**Written exercise:** Reproduce every one of the rows below word for word.

* BEGIN *

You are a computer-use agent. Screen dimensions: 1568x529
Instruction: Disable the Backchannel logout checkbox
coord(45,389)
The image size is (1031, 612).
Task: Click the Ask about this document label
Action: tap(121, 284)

* END *

**Exercise result:**
You are a computer-use agent. Screen dimensions: 1568x529
Instruction: Disable the Backchannel logout checkbox
coord(45,389)
The image size is (1031, 612).
Task: Click the Ask about this document label
Action: tap(121, 284)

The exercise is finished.